РАЗДЕЛ ДОКУМЕНТА:
◆ ◆ ◆ ◆ ◆

Не нужно только делать отсюда скоропалительный вывод, будто любой человек, называющий себя материалистом, – циник и нигилист. В реальной жизни расхождение идеалов с исторически изменчивым мировоззрением всегда проявляет себя с запозданием, – следствия из этого расхождения обнаруживают себя далеко не сразу. Человек, воображающий себя материалистом, на самом деле может являться таковым не потому, что на собственном жизненном опыте выстрадал данное мировоззрение, а потому, что бездумно усвоил его в школе и в институте. В личностном плане он может ещё очень долго следовать идеалам, инерционно унаследованным от родителей, друзей и среды.
Лишь бессознательной ментальной инерции мы обязаны тем, что в массовой народной памяти советское время запечатлелось не только трагическими, но и светлыми своими сторонами. Ведь именно идеалом социальной справедливости определялся по преимуществу духовный настрой советского общества. Но, не имея под собой должной мировоззренческой опоры, он был обречён на неадекватные формы своего воплощения и, как следствие, на угасание.
Ситуация усугублялась ещё и тем, что научный материализм был преподнесён советскому обществу не в качестве одной из многих, на равных конкурирующих друг с другом картин мира, а в качестве “единственно верной” доктрины, нетерпимой по отношению к любому инакомыслию. По сути, он был навязан обществу силой, и в этом смысле представлял собой уникальный эксперимент по перепрограммированию культурного кода целого народа.
Причина, по которой эксперимент растянулся на целое семидесятилетие, сводится к тому, что многодесятилетняя промывка мозгов научным материализмом приучила воспринимать эту форму мировоззрения не как обусловленную историческим временем теоретическую конструкцию, а как отражение самой объективной реальности. Такой она, по большому счёту, воспринимается и сегодня. Хотя для самостоятельно мыслящих историков науки с самого начала не было секретом, что научный материализм – это не более чем философское построение, живое в конце XVIII, середине XIX века, но уже в начале XX века ставшее “историческим пережитком” (определение В. И. Вернадского).
А возможна ли научная альтернатива “историческому пережитку”?

◆ ◆ ◆ ◆ ◆

ИСХОДНЫЕ ДАННЫЕ:
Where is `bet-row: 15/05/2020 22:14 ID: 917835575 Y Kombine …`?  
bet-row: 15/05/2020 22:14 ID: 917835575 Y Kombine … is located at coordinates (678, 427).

◆ ◆ ◆ ◆ ◆

ПУНКТ ЗАДАНИЯ: Перепишите без изменений часть текста о научном материализме, начиная со слов «Не нужно только» и до слов «друзей и среды.» включительно.

ОТВЕТ НА ЗАДАНИЕ:
Не нужно только делать отсюда скоропалительный вывод, будто любой человек, называющий себя материалистом, – циник и нигилист. В реальной жизни расхождение идеалов с исторически изменчивым мировоззрением всегда проявляет себя с запозданием, – следствия из этого расхождения обнаруживают себя далеко не сразу. Человек, воображающий себя материалистом, на самом деле может являться таковым не потому, что на собственном жизненном опыте выстрадал данное мировоззрение, а потому, что бездумно усвоил его в школе и в институте. В личностном плане он может ещё очень долго следовать идеалам, инерционно унаследованным от родителей, друзей и среды.